Phillips N E, Parker D C
Department of Molecular Genetics and Microbiology, University of Massachusetts Medical Center, Worcester 01605.
Mol Immunol. 1987 Nov;24(11):1199-205. doi: 10.1016/0161-5890(87)90166-0.
Levels of c-myc mRNA have been assayed in mouse B cells cultured for 8 hr with Fab'2 anti-Ig or IgG anti-Ig. Fab'2 anti-Ig induces DNA synthesis in B cells, whereas the whole molecule inhibits anti-Ig-induced DNA synthesis by crosslinking the B cell Fc gamma R to mIg. Both the Fab'2 fragment and the IgG anti-Ig induce an increase in c-myc mRNA by 1 hr. Thereafter, levels in cells stimulated with submitogenic doses of Fab'2 anti-Ig or any dose of IgG anti-Ig returned to background, while levels in cultures containing a mitogenic dose of Fab'2 anti-Ig remained elevated.

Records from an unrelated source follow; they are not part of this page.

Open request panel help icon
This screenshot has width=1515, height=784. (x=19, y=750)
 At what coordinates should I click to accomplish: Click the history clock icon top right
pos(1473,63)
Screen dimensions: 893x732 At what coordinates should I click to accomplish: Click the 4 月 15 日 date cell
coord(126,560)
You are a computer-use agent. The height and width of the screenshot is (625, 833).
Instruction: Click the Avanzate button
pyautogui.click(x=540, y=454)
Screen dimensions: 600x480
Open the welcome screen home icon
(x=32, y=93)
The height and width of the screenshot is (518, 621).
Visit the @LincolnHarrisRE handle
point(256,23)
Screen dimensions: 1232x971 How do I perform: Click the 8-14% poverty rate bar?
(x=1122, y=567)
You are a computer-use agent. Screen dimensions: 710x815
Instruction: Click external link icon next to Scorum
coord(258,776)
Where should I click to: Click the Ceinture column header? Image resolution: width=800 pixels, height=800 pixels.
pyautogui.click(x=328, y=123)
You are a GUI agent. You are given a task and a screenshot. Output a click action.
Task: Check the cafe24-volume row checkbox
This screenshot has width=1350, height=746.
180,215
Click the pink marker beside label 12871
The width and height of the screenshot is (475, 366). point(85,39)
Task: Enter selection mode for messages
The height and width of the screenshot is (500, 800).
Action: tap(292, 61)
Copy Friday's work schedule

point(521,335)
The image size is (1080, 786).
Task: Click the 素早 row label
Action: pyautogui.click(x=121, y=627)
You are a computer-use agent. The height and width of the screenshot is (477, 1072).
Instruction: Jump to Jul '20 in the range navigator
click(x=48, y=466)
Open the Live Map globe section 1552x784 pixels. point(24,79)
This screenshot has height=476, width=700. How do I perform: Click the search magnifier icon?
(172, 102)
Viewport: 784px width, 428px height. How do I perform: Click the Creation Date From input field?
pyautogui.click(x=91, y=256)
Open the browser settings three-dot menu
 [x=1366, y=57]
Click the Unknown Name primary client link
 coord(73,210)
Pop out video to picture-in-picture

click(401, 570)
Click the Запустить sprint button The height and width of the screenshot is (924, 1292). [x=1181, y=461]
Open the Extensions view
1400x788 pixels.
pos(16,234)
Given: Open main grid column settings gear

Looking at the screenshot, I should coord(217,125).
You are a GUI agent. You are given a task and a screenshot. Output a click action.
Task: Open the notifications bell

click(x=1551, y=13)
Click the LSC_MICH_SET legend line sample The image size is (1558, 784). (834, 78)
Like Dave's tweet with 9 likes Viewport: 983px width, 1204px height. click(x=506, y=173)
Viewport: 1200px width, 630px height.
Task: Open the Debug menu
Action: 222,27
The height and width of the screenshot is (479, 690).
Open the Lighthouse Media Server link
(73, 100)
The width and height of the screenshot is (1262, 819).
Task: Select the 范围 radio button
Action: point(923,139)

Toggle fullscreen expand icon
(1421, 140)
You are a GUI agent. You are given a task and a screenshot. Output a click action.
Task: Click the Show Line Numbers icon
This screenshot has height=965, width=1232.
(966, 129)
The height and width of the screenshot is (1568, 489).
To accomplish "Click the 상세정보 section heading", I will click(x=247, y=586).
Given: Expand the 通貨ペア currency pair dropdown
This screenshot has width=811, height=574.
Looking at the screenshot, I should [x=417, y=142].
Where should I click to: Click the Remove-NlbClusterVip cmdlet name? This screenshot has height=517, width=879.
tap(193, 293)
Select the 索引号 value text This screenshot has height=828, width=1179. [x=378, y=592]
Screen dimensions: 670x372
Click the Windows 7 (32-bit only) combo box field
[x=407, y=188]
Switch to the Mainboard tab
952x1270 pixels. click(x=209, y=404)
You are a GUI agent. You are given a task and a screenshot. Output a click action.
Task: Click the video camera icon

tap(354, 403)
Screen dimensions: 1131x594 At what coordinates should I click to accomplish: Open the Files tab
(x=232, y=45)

用Fab'2抗Ig或IgG抗Ig培养8小时的小鼠B细胞中,已检测了c-myc mRNA的水平。Fab'2抗Ig可诱导B细胞中的DNA合成,而完整分子通过将B细胞FcγR与mIg交联来抑制抗Ig诱导的DNA合成。Fab'2片段和IgG抗Ig均可在1小时内诱导c-myc mRNA增加。此后,用亚致有丝分裂剂量的Fab'2抗Ig或任何剂量的IgG抗Ig刺激的细胞中的水平恢复到背景水平,而含有促有丝分裂剂量的Fab'2抗Ig的培养物中的水平仍保持升高。